## begin
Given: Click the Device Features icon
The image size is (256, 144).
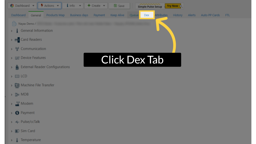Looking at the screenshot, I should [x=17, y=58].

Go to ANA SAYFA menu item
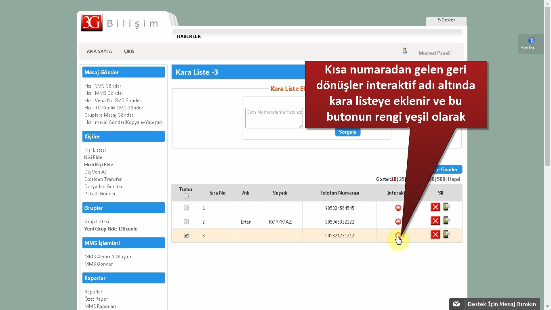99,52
## end
__Instructions to follow__: Pick out every line of the entries above that contains the word "Features", matching case exactly, and copy each such line in full.

__Answer to this task__:
Given: Click the Device Features icon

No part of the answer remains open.